EXERCISE — Show every line in the material below in which the string "computer" appears.

DATA TO EXAMINE —
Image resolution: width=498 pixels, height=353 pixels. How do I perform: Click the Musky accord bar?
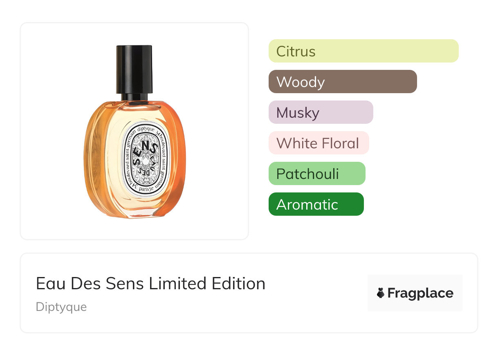[x=321, y=112]
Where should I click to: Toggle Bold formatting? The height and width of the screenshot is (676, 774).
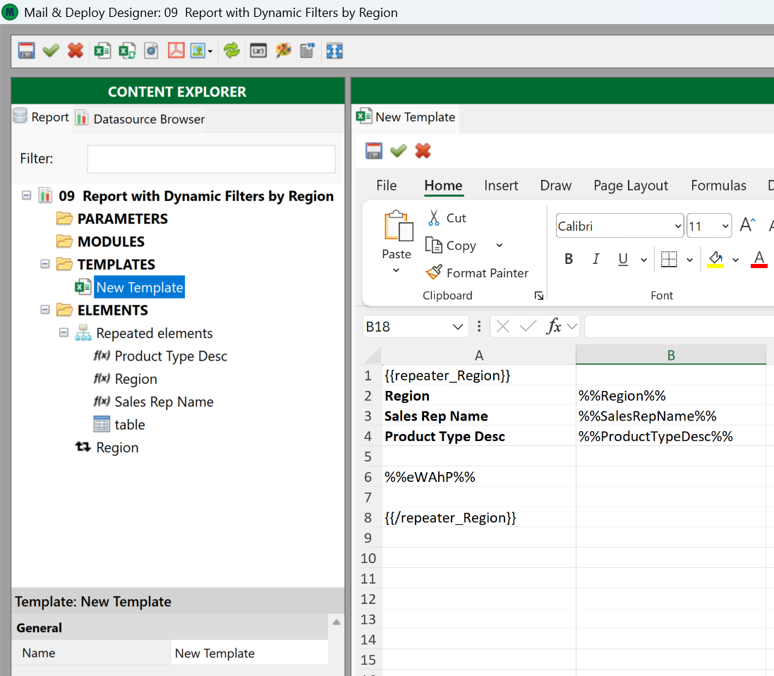coord(569,260)
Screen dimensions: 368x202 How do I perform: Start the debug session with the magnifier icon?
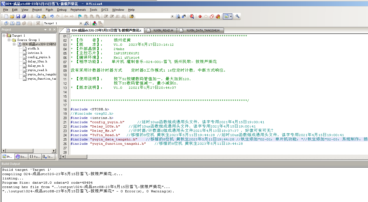coord(192,16)
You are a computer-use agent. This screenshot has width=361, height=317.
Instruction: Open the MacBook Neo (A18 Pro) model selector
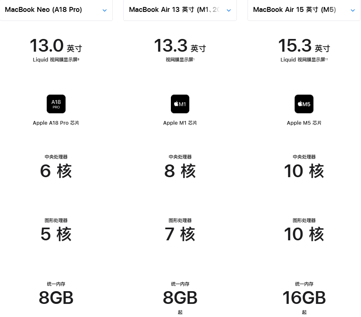[x=57, y=9]
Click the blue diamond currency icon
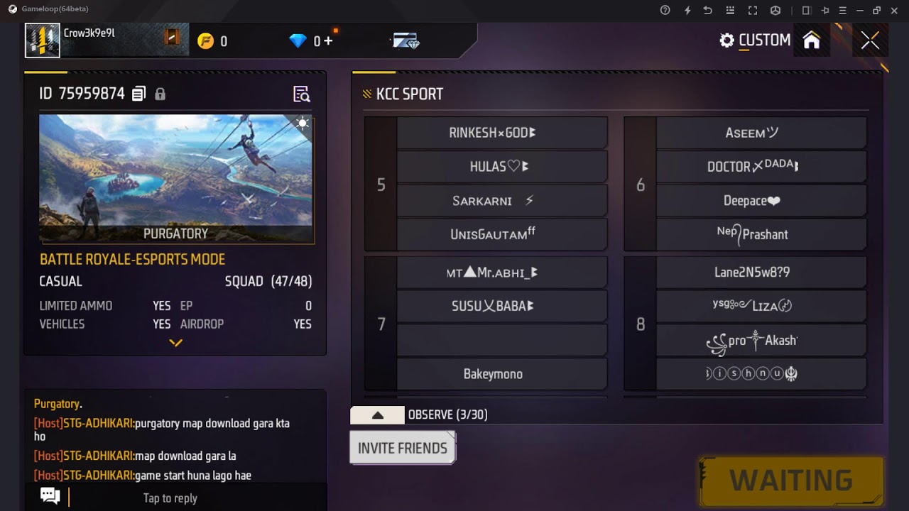The height and width of the screenshot is (511, 909). tap(298, 41)
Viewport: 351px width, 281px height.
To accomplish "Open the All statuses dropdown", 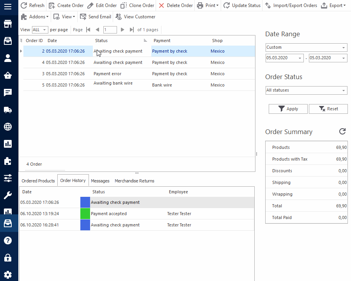I will click(x=344, y=90).
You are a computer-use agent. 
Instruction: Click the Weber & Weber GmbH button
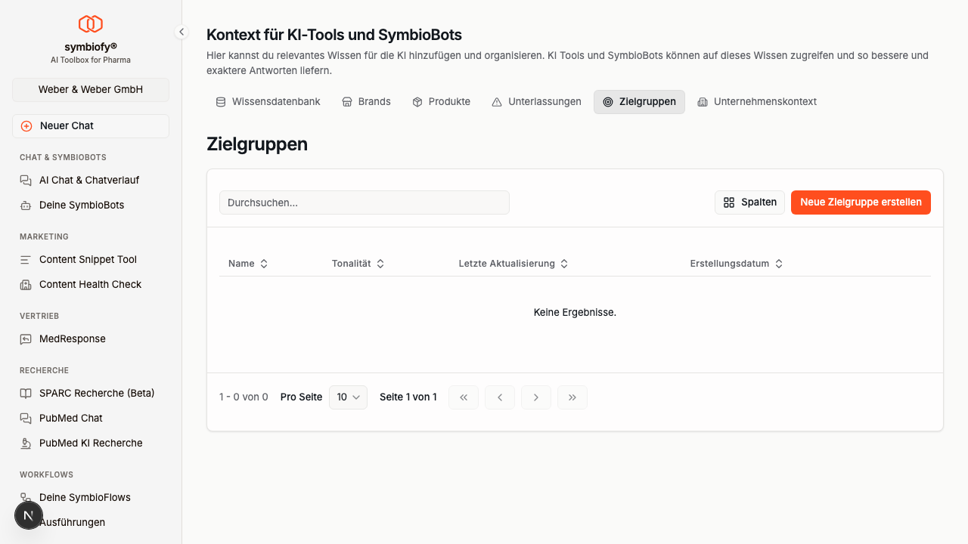91,89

RESPONSE BELOW —
You are a computer-use agent. This screenshot has width=361, height=317.
You are a computer-use agent. 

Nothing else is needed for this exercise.